Stored entries
☆ ☆ ☆

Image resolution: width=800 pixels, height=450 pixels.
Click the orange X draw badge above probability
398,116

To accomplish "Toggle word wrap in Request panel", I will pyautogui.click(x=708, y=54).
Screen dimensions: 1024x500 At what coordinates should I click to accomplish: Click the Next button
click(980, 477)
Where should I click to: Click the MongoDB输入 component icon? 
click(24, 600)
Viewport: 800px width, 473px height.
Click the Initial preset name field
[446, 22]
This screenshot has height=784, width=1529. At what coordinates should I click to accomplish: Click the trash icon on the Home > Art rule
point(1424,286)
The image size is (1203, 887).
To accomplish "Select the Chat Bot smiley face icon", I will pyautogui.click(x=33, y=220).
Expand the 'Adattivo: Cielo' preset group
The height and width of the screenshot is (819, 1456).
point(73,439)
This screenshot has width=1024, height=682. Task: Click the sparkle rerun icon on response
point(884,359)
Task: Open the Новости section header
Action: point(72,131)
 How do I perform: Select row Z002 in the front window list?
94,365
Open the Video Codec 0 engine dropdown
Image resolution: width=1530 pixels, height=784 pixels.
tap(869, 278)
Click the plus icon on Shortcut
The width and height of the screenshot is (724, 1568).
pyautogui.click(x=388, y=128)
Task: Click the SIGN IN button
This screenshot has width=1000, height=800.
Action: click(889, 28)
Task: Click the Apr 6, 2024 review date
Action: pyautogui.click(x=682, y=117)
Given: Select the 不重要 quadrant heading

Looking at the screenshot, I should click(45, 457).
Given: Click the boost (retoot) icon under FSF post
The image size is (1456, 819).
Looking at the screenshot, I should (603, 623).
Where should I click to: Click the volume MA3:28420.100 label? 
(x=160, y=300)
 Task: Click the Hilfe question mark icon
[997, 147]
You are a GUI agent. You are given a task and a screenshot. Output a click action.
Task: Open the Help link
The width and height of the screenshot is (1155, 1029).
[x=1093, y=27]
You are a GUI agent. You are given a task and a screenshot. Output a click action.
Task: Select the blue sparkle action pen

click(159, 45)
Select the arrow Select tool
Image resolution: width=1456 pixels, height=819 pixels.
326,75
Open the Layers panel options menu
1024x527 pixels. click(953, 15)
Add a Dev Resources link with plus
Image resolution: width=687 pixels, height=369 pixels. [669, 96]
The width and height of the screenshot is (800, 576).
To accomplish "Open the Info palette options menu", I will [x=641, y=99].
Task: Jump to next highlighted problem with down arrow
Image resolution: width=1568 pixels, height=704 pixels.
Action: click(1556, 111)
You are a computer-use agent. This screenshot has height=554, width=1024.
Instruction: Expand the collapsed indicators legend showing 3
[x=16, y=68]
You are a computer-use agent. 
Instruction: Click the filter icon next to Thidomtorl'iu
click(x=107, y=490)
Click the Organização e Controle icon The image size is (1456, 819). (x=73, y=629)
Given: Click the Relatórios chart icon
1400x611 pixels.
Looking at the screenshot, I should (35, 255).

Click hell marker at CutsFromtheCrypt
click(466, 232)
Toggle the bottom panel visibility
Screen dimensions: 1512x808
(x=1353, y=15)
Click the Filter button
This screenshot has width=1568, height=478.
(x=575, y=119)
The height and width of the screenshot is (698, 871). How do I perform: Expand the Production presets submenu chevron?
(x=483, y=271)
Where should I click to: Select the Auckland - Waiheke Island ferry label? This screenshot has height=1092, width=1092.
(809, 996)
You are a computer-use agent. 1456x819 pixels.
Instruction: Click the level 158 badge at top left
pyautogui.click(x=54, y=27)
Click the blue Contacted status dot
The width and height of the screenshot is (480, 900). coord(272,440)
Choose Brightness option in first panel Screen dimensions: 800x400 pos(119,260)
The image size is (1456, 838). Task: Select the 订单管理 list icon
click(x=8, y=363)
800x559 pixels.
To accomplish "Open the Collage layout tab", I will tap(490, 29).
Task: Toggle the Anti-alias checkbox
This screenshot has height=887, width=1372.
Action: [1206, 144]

☆ ☆ ☆

### DIRECTIONS FOR THIS TASK:
List every line in the items that contains the word "options". Case counts.

### SOLUTION TO THE PROBLEM:
Open the Layers panel options menu
To accomplish "Open the Info palette options menu", I will [x=641, y=99].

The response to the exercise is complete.